Anxiety and Depression
Anxiety and depression commonly occur together with a comorbidity rate of 50% (Hubert, 2009). Depression is a psychiatric disorder characterized by significant changes in mood. People will often say, "I feel depressed" to describe a deep feeling of sadness. This everyday usage of the term "depression" must be distinguished from the clinical usage of the term. People with clinical depression have a depressed mood almost every day, for most of the day, for at least two weeks. Depressed mood can be experienced as profound feelings of sadness, but depression can also be expressed as irritability or agitation. In children, teens, and many adult men, depression is often displayed as an irritable mood. Another important symptom of clinical depression is anhedonia. Anhedonia means a lack of interest or pleasure in most activities. Additional symptoms of depression include significant weight loss or gain; insomnia or hypersomnia (i.e., too little or too much sleep); psychomotor agitation or retardation; fatigue; feelings of worthlessness or guilt; decreased ability to concentrate; and suicidal ideation (thoughts of suicide).

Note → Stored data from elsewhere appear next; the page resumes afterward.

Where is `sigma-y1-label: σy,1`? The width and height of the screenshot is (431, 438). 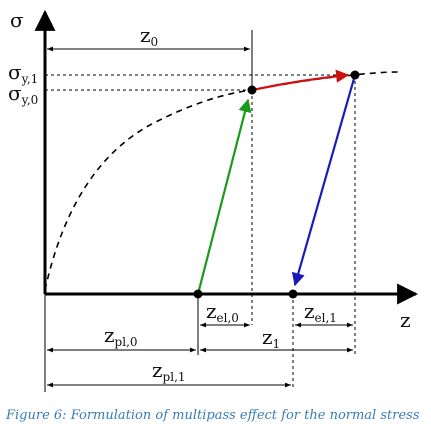 sigma-y1-label: σy,1 is located at coordinates (23, 73).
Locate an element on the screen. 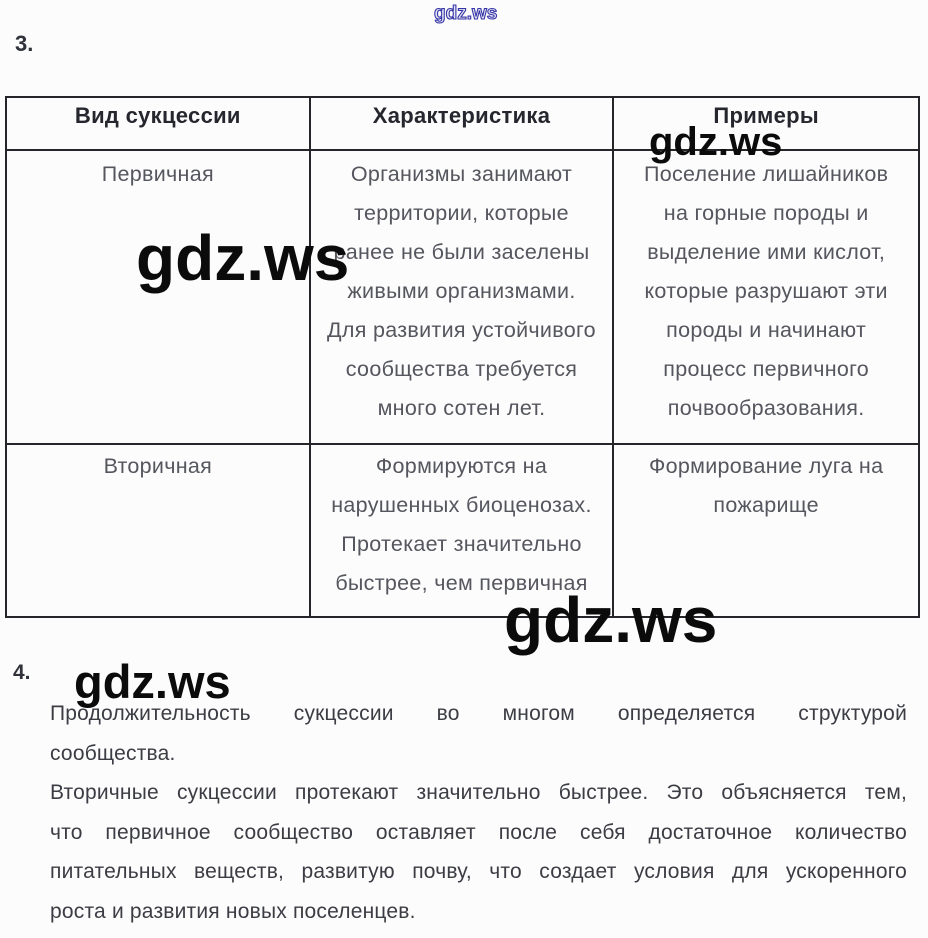 The height and width of the screenshot is (938, 928). paragraph-line: сообщества. is located at coordinates (113, 753).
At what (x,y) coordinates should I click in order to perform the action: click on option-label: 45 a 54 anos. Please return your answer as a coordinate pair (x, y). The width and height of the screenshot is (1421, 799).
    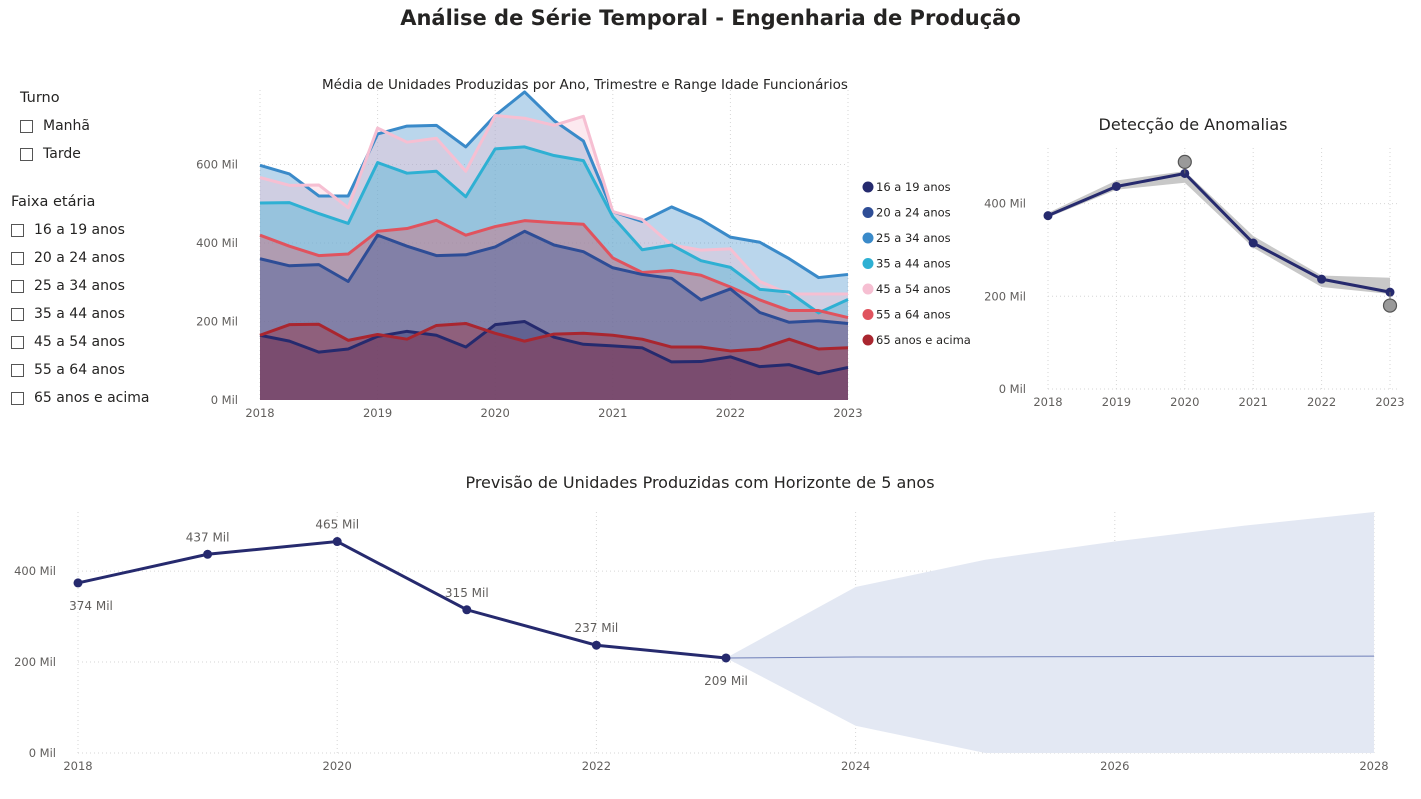
    Looking at the image, I should click on (80, 342).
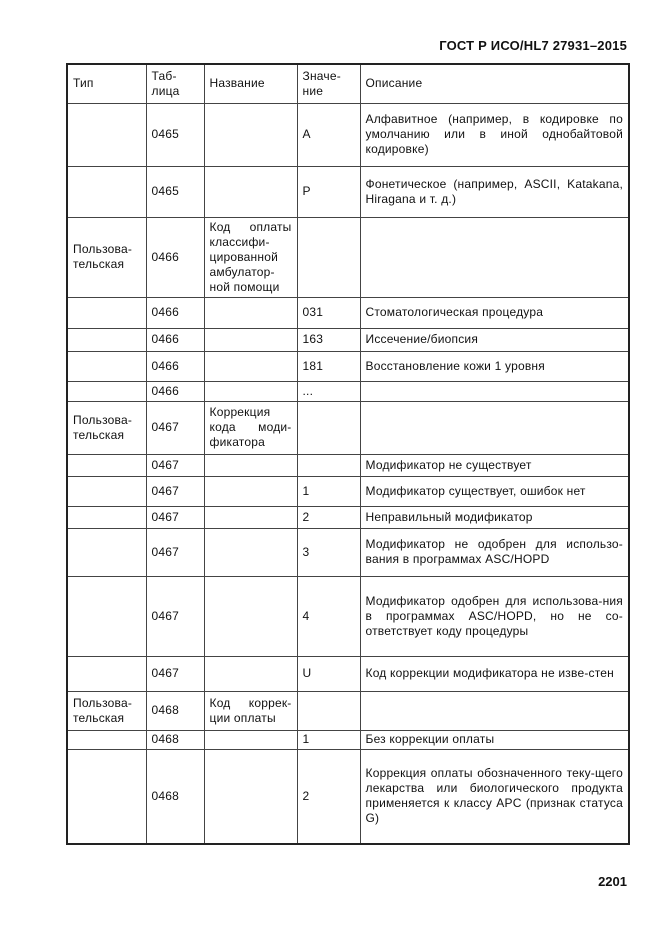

It may be difficult to separate anxiety from depression when both disorders co-occur. This is because the symptoms of one disorder, might disguise the symptoms of the other disorder, due to symptom overlap. Depressive disorders and anxiety disorders both include symptoms of psychomotor agitation, difficulties with concentration, changes in appetite, and sleep disturbances. However, individuals with both anxiety and depression tend to have more severe and chronic depressive and anxious symptoms when compared to individuals with either disorder alone. Unfortunately, this increased severity of symptoms predicts a poorer response to treatment, and a larger negative impact on the quality of life (Huppert, 2009). Anxiety and depression are suspected of sharing a genetic pathway.
Anxiety and Schizophrenia
Schizophrenia Spectrum Disorders (SSDs) are disorders characterized by perceptual and cognitive difficulties (e.g., hallucinations and delusions). These disorders result in an impaired ability to distinguish between what is real, and what is not (called impaired reality testing). There is a comorbid association between SSDs and anxiety disorders. In fact, comorbid anxiety disorders and SSDs are rather commonplace, with an average comorbidity estimated at 50% (Pokos & Castle, 2006). However, the effect of having both an anxiety disorder and SSD is uncertain. Some studies suggest that having both disorders has no significant effect. Other research points to poorer outcomes when both disorders are present (Pokos & Castle, 2006).